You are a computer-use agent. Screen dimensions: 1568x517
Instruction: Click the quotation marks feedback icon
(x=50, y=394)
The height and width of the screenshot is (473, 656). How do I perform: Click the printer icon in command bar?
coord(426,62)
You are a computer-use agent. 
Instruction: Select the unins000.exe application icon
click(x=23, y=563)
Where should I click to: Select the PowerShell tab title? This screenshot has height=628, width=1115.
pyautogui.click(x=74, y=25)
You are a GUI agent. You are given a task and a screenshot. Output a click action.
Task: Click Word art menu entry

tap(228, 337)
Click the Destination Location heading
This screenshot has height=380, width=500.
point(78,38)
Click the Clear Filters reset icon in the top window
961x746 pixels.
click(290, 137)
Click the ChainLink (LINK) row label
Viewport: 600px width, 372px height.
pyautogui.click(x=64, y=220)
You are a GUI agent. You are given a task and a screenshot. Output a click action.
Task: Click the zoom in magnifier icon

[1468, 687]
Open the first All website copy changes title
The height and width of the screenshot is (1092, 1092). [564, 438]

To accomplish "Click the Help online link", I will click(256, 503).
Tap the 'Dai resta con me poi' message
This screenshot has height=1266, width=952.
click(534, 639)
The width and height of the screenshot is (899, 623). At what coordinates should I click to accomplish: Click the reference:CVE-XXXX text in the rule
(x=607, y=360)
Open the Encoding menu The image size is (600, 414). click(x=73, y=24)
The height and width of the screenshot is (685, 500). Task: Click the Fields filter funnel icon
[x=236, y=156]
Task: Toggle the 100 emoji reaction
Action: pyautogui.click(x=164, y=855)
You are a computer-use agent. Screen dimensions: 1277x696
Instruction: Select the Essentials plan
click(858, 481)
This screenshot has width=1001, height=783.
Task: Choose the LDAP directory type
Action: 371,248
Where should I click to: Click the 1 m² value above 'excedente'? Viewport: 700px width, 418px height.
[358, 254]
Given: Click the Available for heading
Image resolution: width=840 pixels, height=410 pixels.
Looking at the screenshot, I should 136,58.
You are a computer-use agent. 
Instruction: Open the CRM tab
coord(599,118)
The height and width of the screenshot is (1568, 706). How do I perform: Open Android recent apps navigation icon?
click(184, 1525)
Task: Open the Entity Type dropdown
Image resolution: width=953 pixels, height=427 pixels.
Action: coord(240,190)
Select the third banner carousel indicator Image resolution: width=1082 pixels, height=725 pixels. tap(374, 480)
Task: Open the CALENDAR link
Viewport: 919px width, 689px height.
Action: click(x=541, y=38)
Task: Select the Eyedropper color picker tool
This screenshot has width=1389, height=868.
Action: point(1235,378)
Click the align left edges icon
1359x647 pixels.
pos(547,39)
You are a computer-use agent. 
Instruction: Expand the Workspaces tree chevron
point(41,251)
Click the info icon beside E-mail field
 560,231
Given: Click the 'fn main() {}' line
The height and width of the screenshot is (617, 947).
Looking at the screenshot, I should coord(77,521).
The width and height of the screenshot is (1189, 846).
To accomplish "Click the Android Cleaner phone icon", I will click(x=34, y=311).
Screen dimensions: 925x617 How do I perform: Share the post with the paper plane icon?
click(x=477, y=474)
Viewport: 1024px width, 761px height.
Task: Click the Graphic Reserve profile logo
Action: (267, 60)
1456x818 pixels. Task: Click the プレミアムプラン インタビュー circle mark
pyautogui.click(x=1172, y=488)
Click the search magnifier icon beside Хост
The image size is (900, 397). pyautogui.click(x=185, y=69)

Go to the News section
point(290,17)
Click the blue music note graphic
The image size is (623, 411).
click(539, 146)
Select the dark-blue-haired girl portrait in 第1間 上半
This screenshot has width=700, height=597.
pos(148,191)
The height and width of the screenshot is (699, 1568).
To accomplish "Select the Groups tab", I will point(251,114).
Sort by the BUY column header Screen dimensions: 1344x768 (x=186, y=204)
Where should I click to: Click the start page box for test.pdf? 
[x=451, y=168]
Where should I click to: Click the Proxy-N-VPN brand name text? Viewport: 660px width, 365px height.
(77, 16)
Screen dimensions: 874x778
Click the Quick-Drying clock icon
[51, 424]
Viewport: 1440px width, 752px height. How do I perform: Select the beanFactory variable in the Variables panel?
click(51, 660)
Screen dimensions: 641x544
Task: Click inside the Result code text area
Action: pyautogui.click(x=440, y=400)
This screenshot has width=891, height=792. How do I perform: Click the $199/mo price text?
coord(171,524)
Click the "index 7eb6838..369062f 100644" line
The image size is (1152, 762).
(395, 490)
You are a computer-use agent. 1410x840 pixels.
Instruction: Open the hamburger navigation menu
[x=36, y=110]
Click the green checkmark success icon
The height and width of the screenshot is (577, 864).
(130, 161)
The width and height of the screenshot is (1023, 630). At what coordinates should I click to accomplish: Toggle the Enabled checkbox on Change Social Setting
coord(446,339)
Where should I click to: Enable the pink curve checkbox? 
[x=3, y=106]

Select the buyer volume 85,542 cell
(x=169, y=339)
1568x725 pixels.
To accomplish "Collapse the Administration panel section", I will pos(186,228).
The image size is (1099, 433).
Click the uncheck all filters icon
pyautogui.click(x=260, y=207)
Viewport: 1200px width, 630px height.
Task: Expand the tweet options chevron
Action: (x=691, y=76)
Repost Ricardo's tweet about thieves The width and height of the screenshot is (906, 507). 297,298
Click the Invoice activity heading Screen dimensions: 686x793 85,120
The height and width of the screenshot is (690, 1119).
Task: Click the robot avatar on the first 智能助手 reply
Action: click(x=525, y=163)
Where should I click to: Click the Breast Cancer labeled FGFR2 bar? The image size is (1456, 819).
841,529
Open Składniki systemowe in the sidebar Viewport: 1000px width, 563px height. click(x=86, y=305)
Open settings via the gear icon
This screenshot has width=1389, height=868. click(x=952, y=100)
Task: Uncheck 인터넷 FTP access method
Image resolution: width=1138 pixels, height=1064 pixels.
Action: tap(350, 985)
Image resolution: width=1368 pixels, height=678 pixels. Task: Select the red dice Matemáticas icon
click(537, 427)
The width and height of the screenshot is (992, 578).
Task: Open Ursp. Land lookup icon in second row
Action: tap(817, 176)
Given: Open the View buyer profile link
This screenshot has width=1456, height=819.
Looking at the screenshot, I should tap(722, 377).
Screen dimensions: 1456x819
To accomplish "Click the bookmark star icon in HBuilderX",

__TASK REQUIREMENTS__
Arrange every line of the data above as a Markdown table with two columns, "Row" and "Line". Number the rows in order and leave out blank lines.

__EXERCISE RESPONSE__
| Row | Line |
|---|---|
| 1 | You are a computer-use agent. Screen dimensions: 1568x517 |
| 2 | Instruction: Click the quotation marks feedback icon |
| 3 | (x=50, y=394) |
| 4 | The height and width of the screenshot is (473, 656). How do I perform: Click the printer icon in command bar? |
| 5 | coord(426,62) |
| 6 | You are a computer-use agent.  |
| 7 | Instruction: Select the unins000.exe application icon |
| 8 | click(x=23, y=563) |
| 9 | Where should I click to: Select the PowerShell tab title? This screenshot has height=628, width=1115. |
| 10 | pyautogui.click(x=74, y=25) |
| 11 | You are a GUI agent. You are given a task and a screenshot. Output a click action. |
| 12 | Task: Click Word art menu entry |
| 13 | tap(228, 337) |
| 14 | Click the Destination Location heading |
| 15 | This screenshot has height=380, width=500. |
| 16 | point(78,38) |
| 17 | Click the Clear Filters reset icon in the top window |
| 18 | 961x746 pixels. |
| 19 | click(290, 137) |
| 20 | Click the ChainLink (LINK) row label |
| 21 | Viewport: 600px width, 372px height. |
| 22 | pyautogui.click(x=64, y=220) |
| 23 | You are a GUI agent. You are given a task and a screenshot. Output a click action. |
| 24 | Task: Click the zoom in magnifier icon |
| 25 | [1468, 687] |
| 26 | Open the first All website copy changes title |
| 27 | The height and width of the screenshot is (1092, 1092). [564, 438] |
| 28 | To accomplish "Click the Help online link", I will click(256, 503). |
| 29 | Tap the 'Dai resta con me poi' message |
| 30 | This screenshot has height=1266, width=952. |
| 31 | click(534, 639) |
| 32 | The width and height of the screenshot is (899, 623). At what coordinates should I click to accomplish: Click the reference:CVE-XXXX text in the rule |
| 33 | (x=607, y=360) |
| 34 | Open the Encoding menu The image size is (600, 414). click(x=73, y=24) |
| 35 | The height and width of the screenshot is (685, 500). Task: Click the Fields filter funnel icon |
| 36 | [x=236, y=156] |
| 37 | Task: Toggle the 100 emoji reaction |
| 38 | Action: pyautogui.click(x=164, y=855) |
| 39 | You are a computer-use agent. Screen dimensions: 1277x696 |
| 40 | Instruction: Select the Essentials plan |
| 41 | click(858, 481) |
| 42 | This screenshot has width=1001, height=783. |
| 43 | Task: Choose the LDAP directory type |
| 44 | Action: 371,248 |
| 45 | Where should I click to: Click the 1 m² value above 'excedente'? Viewport: 700px width, 418px height. |
| 46 | [358, 254] |
| 47 | Given: Click the Available for heading |
| 48 | Image resolution: width=840 pixels, height=410 pixels. |
| 49 | Looking at the screenshot, I should 136,58. |
| 50 | You are a computer-use agent.  |
| 51 | Instruction: Open the CRM tab |
| 52 | coord(599,118) |
| 53 | The height and width of the screenshot is (1568, 706). How do I perform: Open Android recent apps navigation icon? |
| 54 | click(184, 1525) |
| 55 | Task: Open the Entity Type dropdown |
| 56 | Image resolution: width=953 pixels, height=427 pixels. |
| 57 | Action: coord(240,190) |
| 58 | Select the third banner carousel indicator Image resolution: width=1082 pixels, height=725 pixels. tap(374, 480) |
| 59 | Task: Open the CALENDAR link |
| 60 | Viewport: 919px width, 689px height. |
| 61 | Action: click(x=541, y=38) |
| 62 | Task: Select the Eyedropper color picker tool |
| 63 | This screenshot has width=1389, height=868. |
| 64 | Action: point(1235,378) |
| 65 | Click the align left edges icon |
| 66 | 1359x647 pixels. |
| 67 | pos(547,39) |
| 68 | You are a computer-use agent.  |
| 69 | Instruction: Expand the Workspaces tree chevron |
| 70 | point(41,251) |
| 71 | Click the info icon beside E-mail field |
| 72 |  560,231 |
| 73 | Given: Click the 'fn main() {}' line |
| 74 | The height and width of the screenshot is (617, 947). |
| 75 | Looking at the screenshot, I should coord(77,521). |
| 76 | The width and height of the screenshot is (1189, 846). |
| 77 | To accomplish "Click the Android Cleaner phone icon", I will click(x=34, y=311). |
| 78 | Screen dimensions: 925x617 How do I perform: Share the post with the paper plane icon? |
| 79 | click(x=477, y=474) |
| 80 | Viewport: 1024px width, 761px height. |
| 81 | Task: Click the Graphic Reserve profile logo |
| 82 | Action: (267, 60) |
| 83 | 1456x818 pixels. Task: Click the プレミアムプラン インタビュー circle mark |
| 84 | pyautogui.click(x=1172, y=488) |
| 85 | Click the search magnifier icon beside Хост |
| 86 | The image size is (900, 397). pyautogui.click(x=185, y=69) |
| 87 | Go to the News section |
| 88 | point(290,17) |
| 89 | Click the blue music note graphic |
| 90 | The image size is (623, 411). |
| 91 | click(539, 146) |
| 92 | Select the dark-blue-haired girl portrait in 第1間 上半 |
| 93 | This screenshot has width=700, height=597. |
| 94 | pos(148,191) |
| 95 | The height and width of the screenshot is (699, 1568). |
| 96 | To accomplish "Select the Groups tab", I will point(251,114). |
| 97 | Sort by the BUY column header Screen dimensions: 1344x768 (x=186, y=204) |
| 98 | Where should I click to: Click the start page box for test.pdf?  |
| 99 | [x=451, y=168] |
| 100 | Where should I click to: Click the Proxy-N-VPN brand name text? Viewport: 660px width, 365px height. |
| 101 | (77, 16) |
| 102 | Screen dimensions: 874x778 |
| 103 | Click the Quick-Drying clock icon |
| 104 | [51, 424] |
| 105 | Viewport: 1440px width, 752px height. How do I perform: Select the beanFactory variable in the Variables panel? |
| 106 | click(51, 660) |
| 107 | Screen dimensions: 641x544 |
| 108 | Task: Click inside the Result code text area |
| 109 | Action: pyautogui.click(x=440, y=400) |
| 110 | This screenshot has width=891, height=792. How do I perform: Click the $199/mo price text? |
| 111 | coord(171,524) |
| 112 | Click the "index 7eb6838..369062f 100644" line |
| 113 | The image size is (1152, 762). |
| 114 | (395, 490) |
| 115 | You are a computer-use agent. 1410x840 pixels. |
| 116 | Instruction: Open the hamburger navigation menu |
| 117 | [x=36, y=110] |
| 118 | Click the green checkmark success icon |
| 119 | The height and width of the screenshot is (577, 864). |
| 120 | (130, 161) |
| 121 | The width and height of the screenshot is (1023, 630). At what coordinates should I click to accomplish: Toggle the Enabled checkbox on Change Social Setting |
| 122 | coord(446,339) |
| 123 | Where should I click to: Enable the pink curve checkbox?  |
| 124 | [x=3, y=106] |
| 125 | Select the buyer volume 85,542 cell |
| 126 | (x=169, y=339) |
| 127 | 1568x725 pixels. |
| 128 | To accomplish "Collapse the Administration panel section", I will pos(186,228). |
| 129 | The image size is (1099, 433). |
| 130 | Click the uncheck all filters icon |
| 131 | pyautogui.click(x=260, y=207) |
| 132 | Viewport: 1200px width, 630px height. |
| 133 | Task: Expand the tweet options chevron |
| 134 | Action: (x=691, y=76) |
| 135 | Repost Ricardo's tweet about thieves The width and height of the screenshot is (906, 507). 297,298 |
| 136 | Click the Invoice activity heading Screen dimensions: 686x793 85,120 |
| 137 | The height and width of the screenshot is (690, 1119). |
| 138 | Task: Click the robot avatar on the first 智能助手 reply |
| 139 | Action: click(x=525, y=163) |
| 140 | Where should I click to: Click the Breast Cancer labeled FGFR2 bar? The image size is (1456, 819). |
| 141 | 841,529 |
| 142 | Open Składniki systemowe in the sidebar Viewport: 1000px width, 563px height. click(x=86, y=305) |
| 143 | Open settings via the gear icon |
| 144 | This screenshot has width=1389, height=868. click(x=952, y=100) |
| 145 | Task: Uncheck 인터넷 FTP access method |
| 146 | Image resolution: width=1138 pixels, height=1064 pixels. |
| 147 | Action: tap(350, 985) |
| 148 | Image resolution: width=1368 pixels, height=678 pixels. Task: Select the red dice Matemáticas icon |
| 149 | click(537, 427) |
| 150 | The width and height of the screenshot is (992, 578). |
| 151 | Task: Open Ursp. Land lookup icon in second row |
| 152 | Action: tap(817, 176) |
| 153 | Given: Open the View buyer profile link |
| 154 | This screenshot has width=1456, height=819. |
| 155 | Looking at the screenshot, I should tap(722, 377). |
| 156 | Screen dimensions: 1456x819 |
| 157 | To accomplish "Click the bookmark star icon in HBuilderX", |